De la compensation carbone à la contribution climatique

La compensation carbone : solution pour atteindre la neutralité carbone ?

Alors que de nombreuses organisations prennent des engagements de réduction de leur empreinte carbone, la notion de compensation carbone fait encore débat. La compensation carbone est un mécanisme par lequel une organisation peut compenser ses propres émissions de CO2eq en soutenant des projets de réduction d’émissions qui absorbent ou évitent le même montant d’émissions à un autre endroit de la planète. Cette action est réalisée par l’achat de crédits carbone : 1 crédit carbone correspond à 1 tonne de CO2 absorbée ou évitée par un projet.[1] Toutefois, les crédits carbone ne sont pas déductibles des objectifs de réduction des émissions de gaz à effet de serre, ni ne viennent effacer ou diminuer une empreinte carbone. Ce dispositif suppose offrir la « neutralité carbone » à des entreprises mais cela est loin d’être une réalité.
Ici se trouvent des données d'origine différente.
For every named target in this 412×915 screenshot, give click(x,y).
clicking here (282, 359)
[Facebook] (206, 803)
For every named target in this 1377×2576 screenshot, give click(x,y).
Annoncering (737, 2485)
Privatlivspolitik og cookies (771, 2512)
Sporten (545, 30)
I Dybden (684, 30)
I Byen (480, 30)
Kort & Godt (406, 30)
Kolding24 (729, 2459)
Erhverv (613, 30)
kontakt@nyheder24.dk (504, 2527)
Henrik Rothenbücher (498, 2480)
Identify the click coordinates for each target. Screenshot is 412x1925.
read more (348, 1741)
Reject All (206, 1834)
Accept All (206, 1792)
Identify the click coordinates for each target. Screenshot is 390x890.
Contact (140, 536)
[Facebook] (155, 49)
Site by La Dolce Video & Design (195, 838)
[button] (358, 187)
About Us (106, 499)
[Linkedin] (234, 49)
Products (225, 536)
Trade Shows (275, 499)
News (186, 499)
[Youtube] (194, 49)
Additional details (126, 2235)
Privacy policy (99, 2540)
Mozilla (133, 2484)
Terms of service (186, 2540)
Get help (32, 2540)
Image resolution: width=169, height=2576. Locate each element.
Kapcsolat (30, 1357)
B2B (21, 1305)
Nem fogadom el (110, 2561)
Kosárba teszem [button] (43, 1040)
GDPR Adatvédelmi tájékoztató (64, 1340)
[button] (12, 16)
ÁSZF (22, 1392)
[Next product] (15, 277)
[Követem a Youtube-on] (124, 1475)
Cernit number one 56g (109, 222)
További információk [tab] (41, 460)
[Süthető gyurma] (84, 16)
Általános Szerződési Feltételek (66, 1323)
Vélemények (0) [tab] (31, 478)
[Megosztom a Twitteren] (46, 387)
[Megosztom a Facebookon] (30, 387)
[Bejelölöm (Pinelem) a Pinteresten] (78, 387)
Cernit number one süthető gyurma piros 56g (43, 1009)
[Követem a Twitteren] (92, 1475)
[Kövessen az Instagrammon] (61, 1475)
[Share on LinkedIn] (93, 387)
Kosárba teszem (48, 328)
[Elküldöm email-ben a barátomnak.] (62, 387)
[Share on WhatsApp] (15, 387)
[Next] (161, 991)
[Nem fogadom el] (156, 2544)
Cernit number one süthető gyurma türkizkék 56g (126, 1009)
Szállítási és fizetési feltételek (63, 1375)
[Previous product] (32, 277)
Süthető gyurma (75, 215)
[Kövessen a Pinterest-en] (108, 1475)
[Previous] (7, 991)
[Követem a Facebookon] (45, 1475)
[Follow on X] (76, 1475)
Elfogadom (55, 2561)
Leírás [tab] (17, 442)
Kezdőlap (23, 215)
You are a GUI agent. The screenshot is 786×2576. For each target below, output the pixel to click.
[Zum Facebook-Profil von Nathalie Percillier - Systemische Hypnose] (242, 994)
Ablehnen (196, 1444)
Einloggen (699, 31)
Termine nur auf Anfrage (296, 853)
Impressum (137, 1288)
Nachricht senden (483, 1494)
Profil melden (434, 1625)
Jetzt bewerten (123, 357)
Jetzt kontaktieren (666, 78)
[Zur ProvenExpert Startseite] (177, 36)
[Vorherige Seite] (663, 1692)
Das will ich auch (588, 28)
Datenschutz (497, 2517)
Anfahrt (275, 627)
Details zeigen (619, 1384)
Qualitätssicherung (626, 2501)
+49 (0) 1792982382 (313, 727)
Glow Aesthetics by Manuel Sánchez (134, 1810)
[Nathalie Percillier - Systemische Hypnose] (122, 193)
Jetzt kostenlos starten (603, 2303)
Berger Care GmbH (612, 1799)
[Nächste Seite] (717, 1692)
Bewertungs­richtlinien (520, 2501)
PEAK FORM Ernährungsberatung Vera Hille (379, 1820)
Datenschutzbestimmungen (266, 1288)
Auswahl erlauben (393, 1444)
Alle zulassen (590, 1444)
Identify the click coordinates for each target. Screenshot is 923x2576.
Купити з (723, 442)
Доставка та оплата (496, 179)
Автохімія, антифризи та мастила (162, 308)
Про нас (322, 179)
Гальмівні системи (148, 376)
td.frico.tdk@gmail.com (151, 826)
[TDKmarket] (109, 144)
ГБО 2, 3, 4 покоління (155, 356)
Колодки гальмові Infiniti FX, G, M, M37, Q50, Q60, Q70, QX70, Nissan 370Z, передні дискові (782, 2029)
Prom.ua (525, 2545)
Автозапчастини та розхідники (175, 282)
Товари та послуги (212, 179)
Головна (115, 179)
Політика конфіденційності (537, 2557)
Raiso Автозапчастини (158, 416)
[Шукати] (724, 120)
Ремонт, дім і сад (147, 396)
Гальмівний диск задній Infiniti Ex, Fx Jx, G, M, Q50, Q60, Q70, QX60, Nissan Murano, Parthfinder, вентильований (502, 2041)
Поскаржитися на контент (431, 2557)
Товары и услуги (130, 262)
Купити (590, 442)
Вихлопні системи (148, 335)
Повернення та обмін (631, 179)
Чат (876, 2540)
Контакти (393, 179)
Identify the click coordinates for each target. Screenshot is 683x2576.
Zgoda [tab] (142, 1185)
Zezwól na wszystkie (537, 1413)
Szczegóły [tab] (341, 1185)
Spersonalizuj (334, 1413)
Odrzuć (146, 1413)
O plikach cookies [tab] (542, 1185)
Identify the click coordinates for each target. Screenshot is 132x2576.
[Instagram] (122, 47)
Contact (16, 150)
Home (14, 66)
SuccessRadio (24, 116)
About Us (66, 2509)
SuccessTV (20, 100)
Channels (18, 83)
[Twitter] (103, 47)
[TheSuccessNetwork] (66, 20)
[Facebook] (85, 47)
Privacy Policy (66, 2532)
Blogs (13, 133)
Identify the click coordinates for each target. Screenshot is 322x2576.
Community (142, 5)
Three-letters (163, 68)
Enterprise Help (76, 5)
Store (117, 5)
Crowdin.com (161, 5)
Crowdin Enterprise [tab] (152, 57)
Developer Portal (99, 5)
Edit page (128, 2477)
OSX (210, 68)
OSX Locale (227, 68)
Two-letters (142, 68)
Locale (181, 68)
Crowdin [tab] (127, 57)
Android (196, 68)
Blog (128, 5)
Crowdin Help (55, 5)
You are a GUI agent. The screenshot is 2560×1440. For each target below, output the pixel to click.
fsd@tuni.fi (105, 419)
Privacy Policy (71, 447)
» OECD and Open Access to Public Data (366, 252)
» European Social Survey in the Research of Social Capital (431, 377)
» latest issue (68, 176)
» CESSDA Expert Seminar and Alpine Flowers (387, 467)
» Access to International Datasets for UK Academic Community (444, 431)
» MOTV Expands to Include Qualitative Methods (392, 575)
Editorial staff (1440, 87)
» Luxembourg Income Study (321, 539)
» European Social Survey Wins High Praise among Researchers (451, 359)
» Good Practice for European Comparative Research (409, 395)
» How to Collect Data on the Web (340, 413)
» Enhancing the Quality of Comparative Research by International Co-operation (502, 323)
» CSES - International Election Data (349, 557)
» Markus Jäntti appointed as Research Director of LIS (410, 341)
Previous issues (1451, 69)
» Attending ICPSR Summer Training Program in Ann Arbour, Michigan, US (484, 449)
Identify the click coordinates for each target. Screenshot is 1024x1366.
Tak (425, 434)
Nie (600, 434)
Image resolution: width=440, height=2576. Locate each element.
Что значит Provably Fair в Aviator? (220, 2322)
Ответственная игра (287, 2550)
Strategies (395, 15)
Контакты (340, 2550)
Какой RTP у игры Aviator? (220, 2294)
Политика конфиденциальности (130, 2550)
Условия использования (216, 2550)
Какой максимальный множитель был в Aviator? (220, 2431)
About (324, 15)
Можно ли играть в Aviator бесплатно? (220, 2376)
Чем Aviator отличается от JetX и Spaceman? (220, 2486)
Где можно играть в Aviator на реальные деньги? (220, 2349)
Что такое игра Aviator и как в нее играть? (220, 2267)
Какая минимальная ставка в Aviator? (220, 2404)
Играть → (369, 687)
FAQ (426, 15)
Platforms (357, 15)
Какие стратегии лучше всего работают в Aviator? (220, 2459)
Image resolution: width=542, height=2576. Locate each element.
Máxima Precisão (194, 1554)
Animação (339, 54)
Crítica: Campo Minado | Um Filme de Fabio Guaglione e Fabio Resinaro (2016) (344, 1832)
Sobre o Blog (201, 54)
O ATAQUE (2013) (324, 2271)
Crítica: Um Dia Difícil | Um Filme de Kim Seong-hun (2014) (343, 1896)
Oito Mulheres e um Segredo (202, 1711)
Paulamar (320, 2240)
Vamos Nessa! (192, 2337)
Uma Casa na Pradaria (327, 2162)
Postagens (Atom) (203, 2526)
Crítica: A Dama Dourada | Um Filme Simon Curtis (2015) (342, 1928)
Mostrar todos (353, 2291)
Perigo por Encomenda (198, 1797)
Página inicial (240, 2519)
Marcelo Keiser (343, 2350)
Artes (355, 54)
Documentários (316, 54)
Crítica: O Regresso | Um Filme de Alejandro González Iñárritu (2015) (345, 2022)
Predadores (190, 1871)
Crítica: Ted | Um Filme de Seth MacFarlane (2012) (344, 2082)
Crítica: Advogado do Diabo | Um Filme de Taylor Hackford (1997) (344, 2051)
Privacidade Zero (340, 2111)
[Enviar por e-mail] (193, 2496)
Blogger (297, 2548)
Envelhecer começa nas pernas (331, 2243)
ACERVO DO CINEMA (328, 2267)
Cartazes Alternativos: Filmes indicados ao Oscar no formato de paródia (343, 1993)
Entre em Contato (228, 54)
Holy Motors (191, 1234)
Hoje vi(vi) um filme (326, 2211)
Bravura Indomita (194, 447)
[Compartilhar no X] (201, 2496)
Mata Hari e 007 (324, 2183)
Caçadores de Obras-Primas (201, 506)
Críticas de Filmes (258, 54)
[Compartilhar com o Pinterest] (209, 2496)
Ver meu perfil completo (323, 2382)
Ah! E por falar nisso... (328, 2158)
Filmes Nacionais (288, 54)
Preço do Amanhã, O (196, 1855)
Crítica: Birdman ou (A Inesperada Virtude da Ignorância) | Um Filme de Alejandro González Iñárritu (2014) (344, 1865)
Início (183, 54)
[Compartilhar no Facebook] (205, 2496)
En effet, pour qu’un projet de compensation carbone soit efficace, il doit :

  • Être « additionnel », c’est-à-dire qu’il n’aurait pas pu voir le jour sans le financement de l’entreprise ;
  • Pouvoir mesurer la quantité de CO2 « évitée » ;
  • Réaliser la vérification de ces émissions évitées ou capturées ;
  • Garantir l’unicité des crédits carbones qu’il délivre (un crédit = 1 tonne de CO2 évitée)[2].

Toutefois, la compensation carbone n’a pas totalement fait preuve de son efficacité, ni de sa capacité à réduire les émissions de gaz à effet de serre de manière nette et durable. En effet, la compensation carbone, même si celle-ci est réalisée dans les meilleures conditions, n’incite pas les entreprises ou états à limiter les émissions liées à leurs activités (au contraire).

Fraude à la compensation carbone : une remise en question du modèle préalablement proposé

Ainsi, pour compenser leurs émissions de CO2, de nombreuses organisations achètent des crédits carbone. Certaines entreprises avaient ainsi acheté des crédits-carbone censés financer la protection de la forêt à Portel, dans l’Etat du Para (état du nord du Brésil, dans l’est de l’Amazonie). Parmi ces entreprises, Air France annonçait dans un communiqué de presse compenser « 100 % de ses émissions de carbone des vols domestiques », en achetant des crédits-carbone à six projets, dont celui de Portel-Para. Ce projet devait permettre « d’éviter » (ou plutôt d’absorber) l’émission de l’équivalent de 22 millions de tonnes de CO2.

La réalité fut totalement différente. En effet, les émissions des entreprises n’ont ni été compensées ni absorbées par le projet en question. Nilson Corrêa da Silva, 29 ans, secrétaire général du Syndicat des travailleurs ruraux de Portel, qui représente près de 5 000 personnes révèlent « Ceux qui achètent ces crédits pensent contribuer à la lutte contre le changement climatique. Mais ce n’est pas le cas : dans la pratique, ce projet n’existe pas. ».[3]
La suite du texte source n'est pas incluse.